§ **Document segment**

....

Boardroom Alpha
10-K/A primary document
WKHS · Amended Annual Report (Form 10-K/A) · Filed April 29, 2026

Workhorse Group Inc10-K/A exhibit

a1036-2ndamendmenttoemploy.htm
Document



SECOND AMENDMENT TO EMPLOYMENT AGREEMENT
This Second Amendment to Employment Agreement (“Second Amendment”) is made and entered into effective as of August 15, 2025 (the “Effective Date”), by and between Workhorse Group Inc., a Nevada corporation (the “Company”), and Stanley R. March (“Executive”).
WHEREAS, Executive and the Company entered into that certain Employment Agreement, dated as of October 19, 2021 (the “Employment Agreement”).
WHEREAS, the Company, Omaha Intermediate 2, Inc., a Delaware corporation (“Intermediate Parent”), Omaha Intermediate, Inc., a Delaware corporation (“Intermediate”), Omaha Merger Subsidiary, Inc., a Delaware corporation (“Merger Sub”), and Motiv Power Systems, Inc., a Delaware corporation, have entered into an Agreement and Plan of Merger (the “Merger Agreement”) dated August 15, 2025 (such transaction, the “Merger”).
WHEREAS, in connection with the Merger, the Company and Executive desire to amend the Employment Agreement for their mutual benefit pursuant to the terms of this Second Amendment.
NOW THEREFORE, in consideration of the premises and for other good and valuable consideration, the receipt and sufficiency of which hereby are acknowledged, the parties, intending to be legally bound, hereby agree as follows:
1.Executive’s employment with the Company shall terminate effective as of the Effective Time (as defined in the Merger Agreement), or such later date following the Effective Time as reasonably required for Executive to successfully transition his duties (such date, the “Termination Date”). Such termination shall constitute a Termination Upon Change of Control (as defined in the Employment Agreement). Executive shall continue to receive Executive’s regular compensation through the Termination Date.
2.Within ten (10) business days of the Effective Date, the Company shall pay Executive a taxable cash payment of $1,000.00, less applicable withholding taxes, which payment Executive is not otherwise entitled to receive.
3.The Company shall pay Executive the 2024 Bonus Amount (as defined in the Parent Disclosure Letter to the Merger Agreement (the “Parent Disclosure Letter”)) consistent with Section 6.1(c) of the Merger Agreement and Section 6.1(c) of the Parent Disclosure Letter.
4.Section 5.1 of the Employment Agreement is amended to add the following language at the end of that Section:
“However, in no event will any such payments be made prior to the effective date of the release of claims required by Section 9.2 (the “Release Effective Date”):
(i)if the Termination Upon Change of Control occurs prior to the earlier of the consummation of the Equity Financing (as defined in the Merger Agreement) and June 30, 2026, the first 33.33% of such payment shall be paid in connection






with the occurrence of such Termination Upon Change of Control, and within five
(5) business days following the Release Effective Date and the remaining amount shall be paid upon the earlier of the consummation of the Equity Financing (as defined in the Merger Agreement) or June 30, 2026; or
(ii)if the Termination Upon Change of Control occurs after the earlier of the consummation of the Equity Financing (as defined in the Merger Agreement) and June 30, 2026, such payment shall be paid in connection with the occurrence of such Termination Upon Change of Control, and within five (5) business days following the Release Effective Date.”

....

§ **Data provided**
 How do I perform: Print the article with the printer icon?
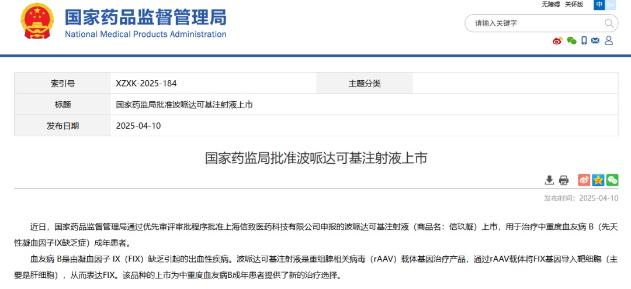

....

In the employment agreement amendment above, what cash payment must the Company make to the Executive within ten business days of the Effective Date?

A taxable cash payment of $1,000.00, less applicable withholding taxes.